Alors, dans un esprit de générosité, vous essayez de prendre le document littéralement. Apparemment, tout le monde avait auparavant une compréhension insuffisante des bénédictions. Ce nouveau texte offre « une contribution spécifique et innovante à la signification pastorale des bénédictions » (italiques dans l’original). Suivent 2 800 mots de réflexions sur les bénédictions – les bénédictions dans la Bible, les raisons pour lesquelles les personnes qui demandent des bénédictions font preuve d’une « ouverture sincère à la transcendance », l’observation selon laquelle les prêtres bénissent parfois des pèlerinages ainsi que « des groupes et des associations de bénévoles ». Rien de tout cela n’est remarquablement innovant, ni même spécifique. Une fois de plus, nous avançons dans l’obscurité totale vers une conclusion confiante : « Dans l’horizon esquissé ici apparaît la possibilité de bénir des couples en situation irrégulière », etc. De quel horizon s’agit-il ? Vous vous en rendez compte trop tard : C’est l’horizon des événements. Vous êtes de nouveau dans le trou noir.

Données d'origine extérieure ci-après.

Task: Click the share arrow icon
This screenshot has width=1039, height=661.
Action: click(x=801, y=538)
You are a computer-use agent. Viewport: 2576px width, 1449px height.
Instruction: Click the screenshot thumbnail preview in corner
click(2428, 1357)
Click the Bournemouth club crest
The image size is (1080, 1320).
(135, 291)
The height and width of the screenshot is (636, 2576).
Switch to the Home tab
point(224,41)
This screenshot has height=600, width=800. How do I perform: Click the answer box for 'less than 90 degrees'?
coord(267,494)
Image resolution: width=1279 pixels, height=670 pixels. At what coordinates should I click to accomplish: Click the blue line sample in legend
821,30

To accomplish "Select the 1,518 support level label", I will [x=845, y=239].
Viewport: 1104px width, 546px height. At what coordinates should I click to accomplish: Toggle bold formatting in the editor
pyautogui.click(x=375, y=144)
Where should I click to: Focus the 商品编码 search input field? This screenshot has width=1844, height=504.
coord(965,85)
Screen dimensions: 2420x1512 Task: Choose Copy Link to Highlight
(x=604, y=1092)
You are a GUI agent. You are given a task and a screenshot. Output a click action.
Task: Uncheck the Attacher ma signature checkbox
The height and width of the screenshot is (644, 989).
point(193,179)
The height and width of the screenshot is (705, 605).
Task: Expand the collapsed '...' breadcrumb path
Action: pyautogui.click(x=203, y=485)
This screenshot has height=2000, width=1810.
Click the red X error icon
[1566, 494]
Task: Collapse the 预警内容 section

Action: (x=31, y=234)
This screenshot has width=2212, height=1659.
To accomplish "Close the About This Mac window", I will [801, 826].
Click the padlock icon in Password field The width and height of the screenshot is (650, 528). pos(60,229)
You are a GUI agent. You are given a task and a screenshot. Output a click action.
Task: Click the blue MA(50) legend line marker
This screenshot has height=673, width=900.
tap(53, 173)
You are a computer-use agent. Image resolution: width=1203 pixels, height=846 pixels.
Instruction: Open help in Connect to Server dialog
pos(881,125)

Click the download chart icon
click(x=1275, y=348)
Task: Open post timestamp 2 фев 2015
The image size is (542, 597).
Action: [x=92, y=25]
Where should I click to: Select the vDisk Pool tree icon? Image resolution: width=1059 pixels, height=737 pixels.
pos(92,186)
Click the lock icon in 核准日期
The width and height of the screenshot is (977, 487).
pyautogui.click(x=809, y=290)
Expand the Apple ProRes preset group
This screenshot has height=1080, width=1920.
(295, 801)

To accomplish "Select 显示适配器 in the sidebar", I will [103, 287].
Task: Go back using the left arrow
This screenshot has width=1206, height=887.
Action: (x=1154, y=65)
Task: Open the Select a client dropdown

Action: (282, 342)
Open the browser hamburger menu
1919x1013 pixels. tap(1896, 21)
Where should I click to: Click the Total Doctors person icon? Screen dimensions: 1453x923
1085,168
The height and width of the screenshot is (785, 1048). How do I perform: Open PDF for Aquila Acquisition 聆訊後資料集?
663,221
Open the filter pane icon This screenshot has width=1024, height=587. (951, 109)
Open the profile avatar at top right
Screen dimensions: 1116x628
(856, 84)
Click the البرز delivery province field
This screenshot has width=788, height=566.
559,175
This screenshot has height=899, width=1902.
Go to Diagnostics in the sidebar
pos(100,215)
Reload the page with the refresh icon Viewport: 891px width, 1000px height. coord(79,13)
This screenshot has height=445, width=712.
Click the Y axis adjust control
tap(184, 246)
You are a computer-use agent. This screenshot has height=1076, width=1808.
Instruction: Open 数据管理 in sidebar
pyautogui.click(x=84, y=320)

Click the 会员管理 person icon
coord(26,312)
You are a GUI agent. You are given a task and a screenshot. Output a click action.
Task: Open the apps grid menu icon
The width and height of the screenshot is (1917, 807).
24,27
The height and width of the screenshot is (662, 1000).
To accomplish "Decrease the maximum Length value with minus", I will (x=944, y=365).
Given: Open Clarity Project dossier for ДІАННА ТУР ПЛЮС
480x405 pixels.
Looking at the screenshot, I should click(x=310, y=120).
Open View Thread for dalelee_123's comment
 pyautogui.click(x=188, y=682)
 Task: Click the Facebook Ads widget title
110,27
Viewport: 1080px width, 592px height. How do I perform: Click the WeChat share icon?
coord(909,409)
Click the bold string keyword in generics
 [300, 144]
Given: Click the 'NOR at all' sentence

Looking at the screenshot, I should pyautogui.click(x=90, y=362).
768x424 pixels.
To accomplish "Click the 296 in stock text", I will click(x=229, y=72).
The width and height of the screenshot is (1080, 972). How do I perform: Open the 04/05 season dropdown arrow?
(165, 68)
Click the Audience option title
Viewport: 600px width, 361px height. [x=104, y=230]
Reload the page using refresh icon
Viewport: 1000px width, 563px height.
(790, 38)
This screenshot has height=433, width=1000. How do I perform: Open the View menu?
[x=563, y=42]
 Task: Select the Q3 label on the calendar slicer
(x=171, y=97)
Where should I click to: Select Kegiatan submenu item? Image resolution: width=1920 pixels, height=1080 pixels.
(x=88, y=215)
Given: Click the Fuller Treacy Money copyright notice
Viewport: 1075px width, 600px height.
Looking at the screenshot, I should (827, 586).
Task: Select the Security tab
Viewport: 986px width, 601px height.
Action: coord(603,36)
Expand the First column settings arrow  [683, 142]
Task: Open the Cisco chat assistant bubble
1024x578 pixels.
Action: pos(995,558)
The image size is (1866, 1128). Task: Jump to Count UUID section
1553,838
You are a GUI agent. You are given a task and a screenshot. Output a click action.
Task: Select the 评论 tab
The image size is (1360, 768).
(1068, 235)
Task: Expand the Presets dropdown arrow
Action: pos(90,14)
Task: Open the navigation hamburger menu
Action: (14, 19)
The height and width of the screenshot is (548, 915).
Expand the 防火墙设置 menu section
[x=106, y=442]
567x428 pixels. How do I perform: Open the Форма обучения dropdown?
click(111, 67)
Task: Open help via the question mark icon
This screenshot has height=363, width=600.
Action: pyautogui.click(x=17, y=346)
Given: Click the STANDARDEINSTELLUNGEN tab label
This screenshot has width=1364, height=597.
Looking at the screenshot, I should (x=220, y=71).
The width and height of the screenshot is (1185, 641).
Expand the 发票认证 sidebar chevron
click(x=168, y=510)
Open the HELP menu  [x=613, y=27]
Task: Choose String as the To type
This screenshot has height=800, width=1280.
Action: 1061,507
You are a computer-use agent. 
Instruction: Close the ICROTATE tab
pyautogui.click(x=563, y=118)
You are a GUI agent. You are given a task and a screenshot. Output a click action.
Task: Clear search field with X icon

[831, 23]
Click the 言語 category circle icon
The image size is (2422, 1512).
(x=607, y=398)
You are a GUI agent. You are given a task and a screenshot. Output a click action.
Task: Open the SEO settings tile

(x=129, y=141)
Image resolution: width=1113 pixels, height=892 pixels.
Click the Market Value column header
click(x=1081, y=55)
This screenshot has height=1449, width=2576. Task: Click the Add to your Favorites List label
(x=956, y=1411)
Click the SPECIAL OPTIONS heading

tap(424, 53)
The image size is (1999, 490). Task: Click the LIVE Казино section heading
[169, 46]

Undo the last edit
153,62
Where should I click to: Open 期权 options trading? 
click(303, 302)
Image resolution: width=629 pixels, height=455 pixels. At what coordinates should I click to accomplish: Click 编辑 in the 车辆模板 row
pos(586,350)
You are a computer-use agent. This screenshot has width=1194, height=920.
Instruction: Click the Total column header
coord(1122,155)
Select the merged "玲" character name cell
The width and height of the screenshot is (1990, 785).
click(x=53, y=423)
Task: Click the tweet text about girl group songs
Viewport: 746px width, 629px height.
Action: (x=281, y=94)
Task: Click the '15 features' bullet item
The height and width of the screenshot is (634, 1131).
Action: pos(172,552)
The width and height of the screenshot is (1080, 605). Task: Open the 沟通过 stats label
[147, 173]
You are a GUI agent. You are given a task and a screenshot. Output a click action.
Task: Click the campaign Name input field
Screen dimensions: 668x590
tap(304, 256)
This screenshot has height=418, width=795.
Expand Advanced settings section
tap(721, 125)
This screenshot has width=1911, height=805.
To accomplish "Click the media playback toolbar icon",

Si le document semble incohérent avec l’enseignement catholique et même avec lui-même, il faut peut-être se demander si le problème ne vient pas de ses propres hypothèses. Après tout, le document corrige sévèrement ce qui est apparemment une idée fausse fréquente. « Ceux qui recherchent une bénédiction, nous informe-t-il, ne devraient pas être tenus d’avoir une perfection morale préalable ». Alors, qui a répandu ce mensonge ? Qui a prétendu que seules les personnes moralement parfaites peuvent être bénies et, à bien y penser, quel est le rapport avec la question qui nous occupe ? Mais déjà, vous commencez à perdre pied et vous vous sentez entraîné, impuissant, vers le bord du gouffre … .

Étant donné qu’il y a maintenant deux enseignements papaux contradictoires – le document de 2021 et celui de 2023 – il est évidemment logiquement impossible de nier que les papes, quand ils ne parlent pas ex cathedra, peuvent parfois se tromper. Et bien sûr, cela était déjà connu de tous, depuis les cas embarrassants des papes Jean XXII et Libère, et plus spectaculairement du pape Honorius, condamné par trois conciles œcuméniques – « À Honorius, l’hérétique, anathème ! » – et par un pontife ultérieur, saint Léon II, comme « Honorius, qui n’a pas essayé de sanctifier cette Église apostolique avec l’enseignement de la tradition apostolique, mais qui, par une trahison profane, a permis que sa pureté soit polluée ».

John Henry Newman a soutenu que de tels incidents ne devraient pas nous faire abandonner l’Église comme étant indigne de confiance ou corrompue. Un mauvais pape, disait Newman, est comme un accident de train : un événement vraiment spectaculaire, destiné à horrifier et à absorber l’esprit. Mais c’est une réaction excessive quand les gens concluent « que les voyages à vapeur sont périlleux et suicidaires, et qu’ils ne voyageront jamais autrement qu’en autocar ». Statistiquement, les voyages en train sont toujours plus sûrs que les autres solutions ; et il n’y a pas lieu de s’étonner, a souligné Newman, que

« dans une longue lignée de deux à trois cents papes, parmi les martyrs, les confesseurs, les docteurs, les sages dirigeants et les pères aimants de leur peuple, il s’en trouve un, ou deux, ou trois qui correspondent à la description que le Seigneur fait du méchant serviteur ».

Mon analogie astronomique pourrait être étendue de la même manière. Un trou noir reste une étoile – tout comme le pape François reste le vicaire du Christ – même s’il semble s’être effondré sur lui-même. Un tel spectacle est hypnotique, mystérieux et effrayant. Mais cela ne signifie pas que nous devrions renoncer à la papauté en général, et encore moins aux saints, aux sacrements et à la doctrine traditionnelle de l’Église. Ce sont les étoiles qui nous guideront jusqu’à la crèche de Noël.